Spanish Cultural Heritage
- Official name: Castillo de Matrera
- Type: Non-movable
- Criteria: Monument
- Designated: 1985
- Reference no.: (R.I.) – 51 – 0008200 – 00000

= Castle of Matrera =

Castle in Spain

Castle of Matrera (Castillo de Matrera or Torre Matrera) is a medieval castle at Villamartín near Prado del Rey in Spain dating back to the 9th century. It was declared a national monument in 1949 and an example of Bien de Interés Cultural ("Heritage of Cultural Interest") in 1985. The structure underwent a controversial restoration in 2015.

== History ==
It was built in the ninth century by Umar ibn Hafsun to defend Iptuci, the most advanced city of the Cora de Ronda. However, Mount Pajarete was a place of human settlement since Antiquity.

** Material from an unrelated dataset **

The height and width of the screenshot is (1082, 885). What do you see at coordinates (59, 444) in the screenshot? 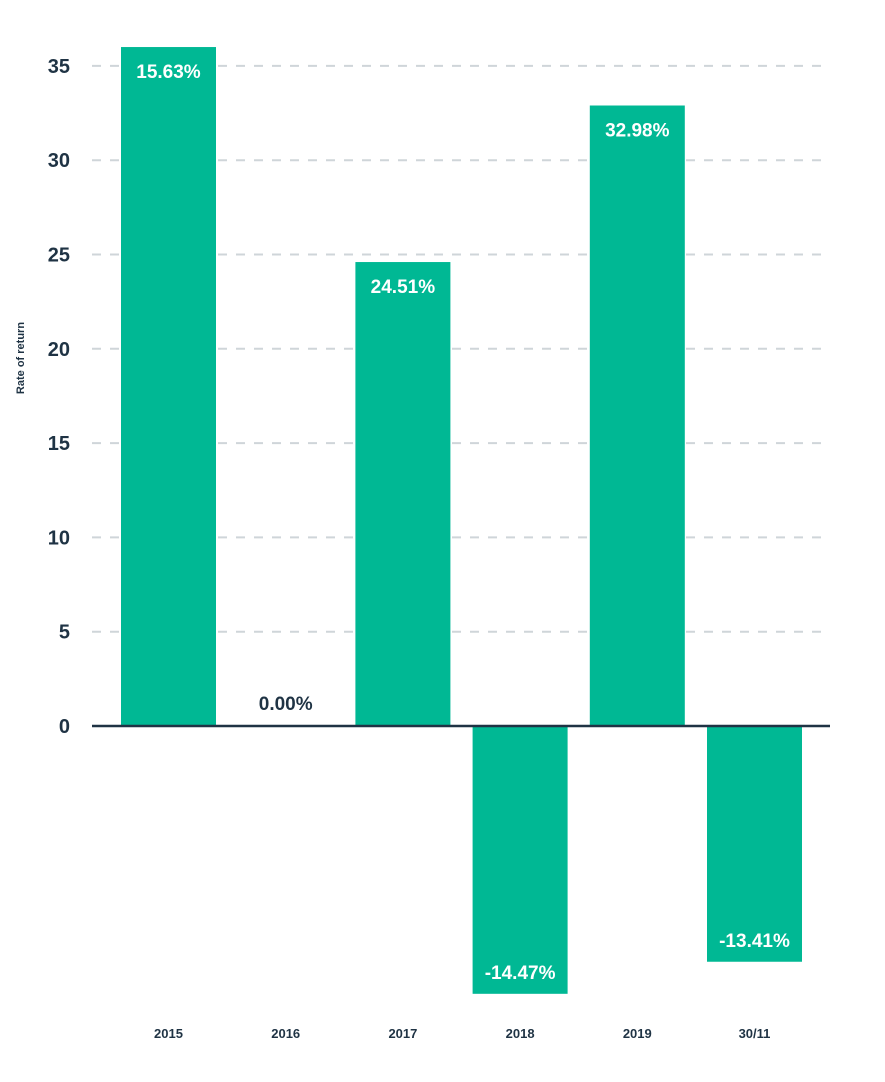
I see `y-tick-label-15: 15` at bounding box center [59, 444].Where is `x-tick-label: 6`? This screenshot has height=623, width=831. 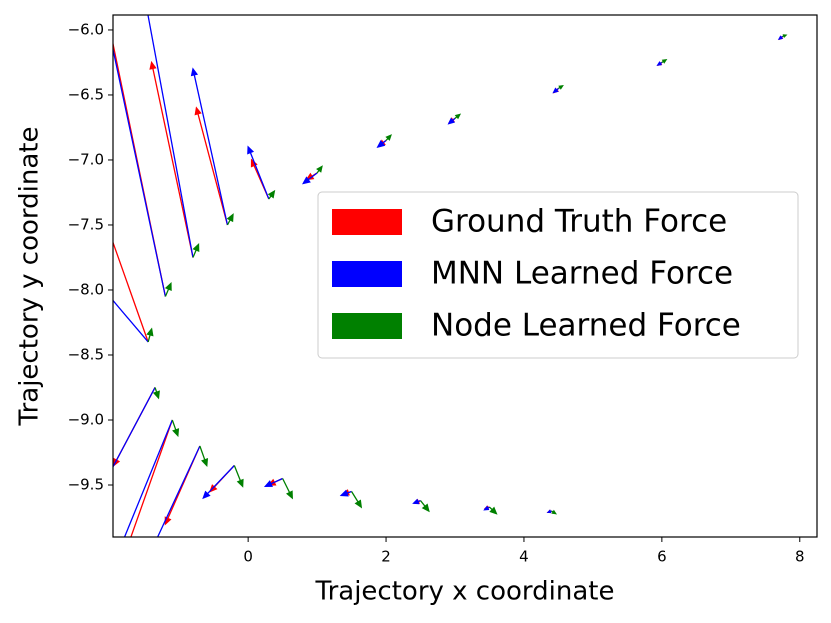 x-tick-label: 6 is located at coordinates (662, 557).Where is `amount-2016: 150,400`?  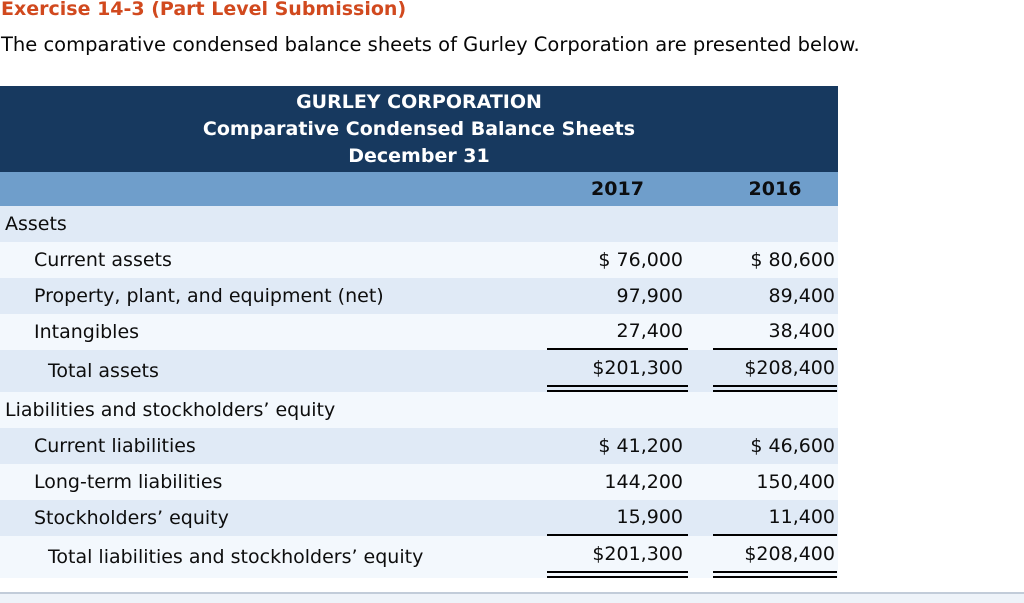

In the 13th century, it was conquered by Ferdinand III, who rebuilt it. Nevertheless, at the beginning of the XIV century, it returned to Muslim hands before being definitively reconquered by Alfonso XI in 1341. However, being located in the middle of the Moorish Border, it was besieged by the Muslims of Granada in 1408 and in 1445.

== Renovation ==
By 2010, only a few walls of the castle remained standing, and the ruins were further damaged by rain in 2013. A restoration project was launched in 2010, led by the architect Carlos Quevado, and completed in 2015. Parts of the tower were rebuilt with lime plaster similar to samples found on the site, with large, plain blocks defining the original shape of the castle. Quevado described his aim as being not only to protect the ruin, but to "recover the volume, texture, and tonality that the tower would originally have had", and to differentiate new additions from the original structure.

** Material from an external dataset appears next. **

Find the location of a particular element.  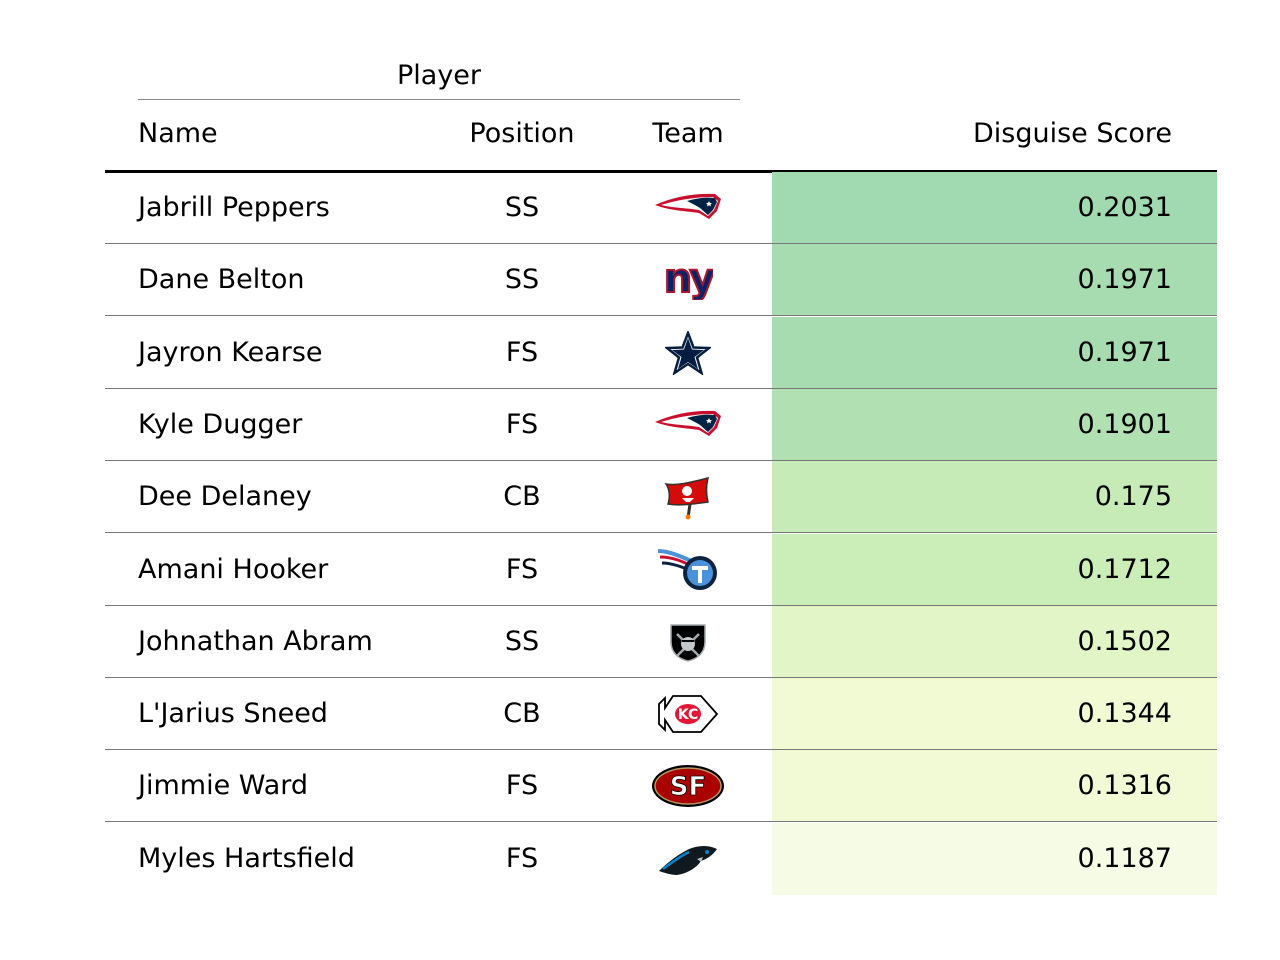

panthers-logo is located at coordinates (688, 859).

The renovation received negative reactions from some locals, with Spain's cultural heritage organization Hispania Nostra calling the project "absolutely terrible". It was praised by the architectural community, and was nominated for the 2016 Architizer A+ Award, in the Architecture Preservation category, winning the public choice vote. The Guardian described the design as neo-brutalist, and praised it for restoring "the clout its Moorish creators originally intended".

== Conservation ==
In 2013, a large part of the tower collapsed due to the scarce work of repairing the structural problems detected decades ago.

The subsequent work of preservation in 2016 with the authorization of the Junta de Andalucía was very controversial, receiving both criticism and a nomination to the New York A + Architizer awards, which ultimately ended up winning in the "Preservation" category.